CRI Levels Explained

The Color Rendering Index (CRI) uses a scale from 0 to 100, like a percentage, to evaluate how accurately a light source displays colors in comparison to natural light. This scale is essential for understanding the quality of different lighting options.

A CRI of 100 indicates that colors are rendered perfectly, just as they would appear under natural daylight, which is ideal for tasks where color accuracy is crucial. Conversely, a CRI of 0 means that the light source poorly represents colors, making them look distorted or unnatural.

Each increment on the scale reflects a different level of color rendering ability. For example, lights with a CRI of 80 or above are generally considered good for most applications, while those with a CRI below 70 may not be suitable for spaces where accurate color representation is important.

Understanding this scale can help consumers make informed decisions about lighting choices based on their specific needs and the environments in which the lights will be used.

Getting the Best Color Representation

To achieve the best colors in your space, consider these tips:

Choose High-Quality Bulbs: Pick bulbs with a CRI of 90 or higher for areas where color accuracy is important. LED bulbs are often a good choice because they are efficient and provide high CRI ratings.
Think About Color Temperature: The color temperature of a bulb, measured in Kelvin (K), affects how colors look. Warmer tones (2700K-3000K) create a cozy feel, while cooler tones (4000K-6500K) are more energizing. Pick a temperature that matches your space. Lower color temperatures will be more yellow/orange and will not work so well with a bluer environment.
Light Placement Matters: How and where you place lights can change how colors appear. Use multiple light sources to reduce shadows and brighten the room.
Use Dimmers: Dimming lights can change how colors look, allowing you to adjust the mood based on the time of day. Dimmers help you create the right atmosphere without losing color quality.
Test Before You Buy: If you can, try out different bulbs in your space to see how they interact with your wall colors and furniture. This way, you can make a more informed choice.
Keep Bulbs Fresh: Over time, bulbs can lose their brightness and color accuracy. Regularly check and replace them to maintain the best lighting.

If in Doubt, go for White

The Color Rendering Index (CRI) is a crucial factor in lighting that significantly affects how we perceive colors in our surroundings. By understanding how different light sources work and the importance of CRI, you can make better choices for your home or workspace.

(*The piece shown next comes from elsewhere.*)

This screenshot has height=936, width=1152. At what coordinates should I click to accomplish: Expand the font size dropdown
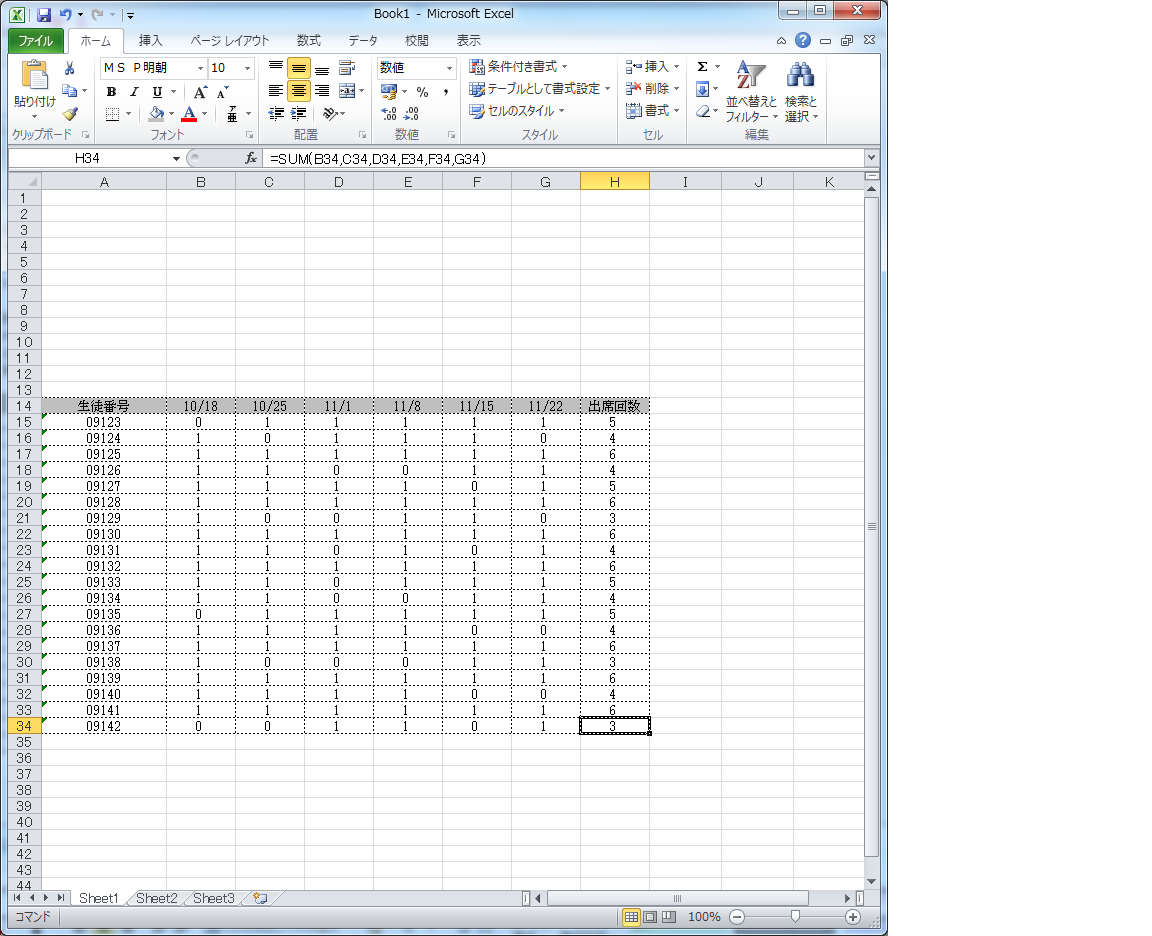tap(247, 68)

If you're ever in doubt about which light bulb to choose, a simple rule is to go for bulbs with a CRI of 90 or higher for areas where color accuracy is important, such as art studios or retail spaces. For general living areas, bulbs with a CRI of 80 or above will usually do the job well.

Additionally, consider the color temperature of the bulbs; warmer tones create a cozy atmosphere, while cooler tones provide a more energetic feel. By following these straightforward suggestions, you can ensure that the lighting in your space enhances both comfort and visual appeal, making it a welcoming environment for everyone.